“Company” means Coca-Cola Consolidated, Inc., a Delaware corporation, and, subject to the provisions of Article Twelve, shall mean its successors and assigns.
“Corporate Trust Office” means the Corporate Trust Office in the United States at which at any particular time the Trustee’s corporate trust business shall be administered.
“Debt Securities” means any notes, bonds, debentures or any other evidences of indebtedness, as the case may be, of any Series authenticated and delivered from time to time under this Indenture.
“Eligible Obligations” means obligations as a result of the deposit of which (along with the simultaneous deposit, if any, of money and/or U.S. Government Obligations) the relevant Series of Debt Securities are rated in the highest generic long-term debt rating category assigned to legally defeased debt by one or more nationally recognized statistical rating organizations.
“GAAP” means, unless otherwise specified with respect to Debt Securities of a Series, generally accepted accounting principles in the United States, which are in effect as of the time when and for the period as to which such accounting principles are to be applied.
“Holder”, “Holder of Debt Securities” or other similar terms, means any Person in whose name at the time a particular Debt Security is registered on the register kept for that purpose in accordance with the terms hereof.
“Indenture” means this instrument as originally executed or, if amended or supplemented as herein provided, as so amended or supplemented.
“Officer’s Certificate” means a certificate signed by the Chairman of the Board of Directors, the Vice Chair of the Board of Directors, the Chief Executive Officer, the President, any Vice President, the Chief Financial Officer or the Treasurer of the Company and delivered to the Trustee.
“Opinion of Counsel” means a written opinion of counsel, who may be an employee of or counsel to the Company.

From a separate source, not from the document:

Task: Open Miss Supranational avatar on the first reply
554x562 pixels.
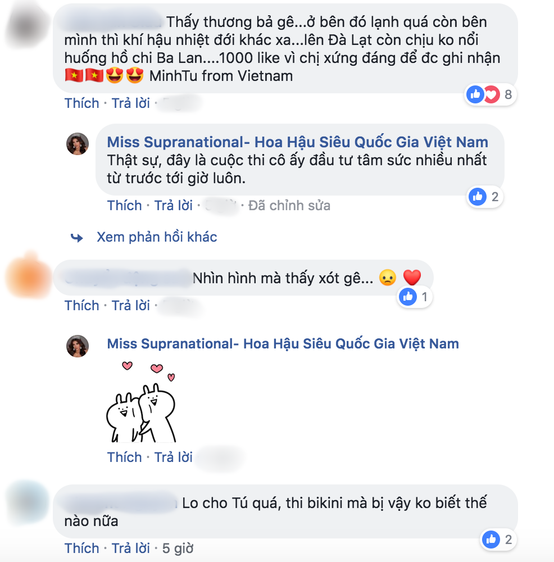Action: [78, 144]
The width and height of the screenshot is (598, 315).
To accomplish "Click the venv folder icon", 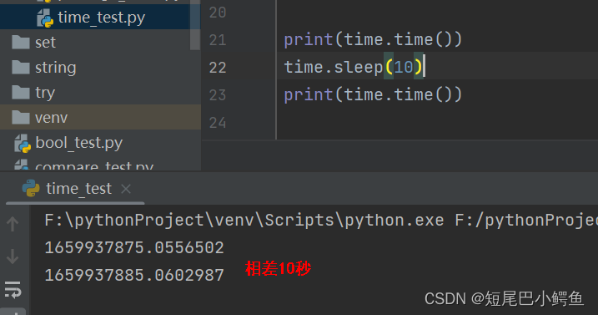I will pyautogui.click(x=21, y=117).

“Outstanding”, when used with reference to Debt Securities, means, subject to the provisions of Section 9.04, all Debt Securities theretofore authenticated and delivered by the Trustee under this Indenture, except:
(a) Debt Securities theretofore cancelled by the Trustee or delivered to the Trustee for cancellation;
(b) Debt Securities, or portions thereof, for the payment or redemption of which money in the necessary amount shall have been deposited in trust with the Trustee or with any paying agent (other than the Company) or shall have been set aside and segregated in trust by the Company (if the Company shall act as its own paying agent), provided that if such Debt Securities are to be redeemed prior to the maturity thereof, notice of such redemption shall have been given as provided in Article Four, or provision satisfactory to the Trustee shall have been made for giving such notice; and
(c) Debt Securities in lieu of or in exchange and substitution for which other Debt Securities shall have been authenticated and delivered, or which have been paid, pursuant to the terms of Section 2.06.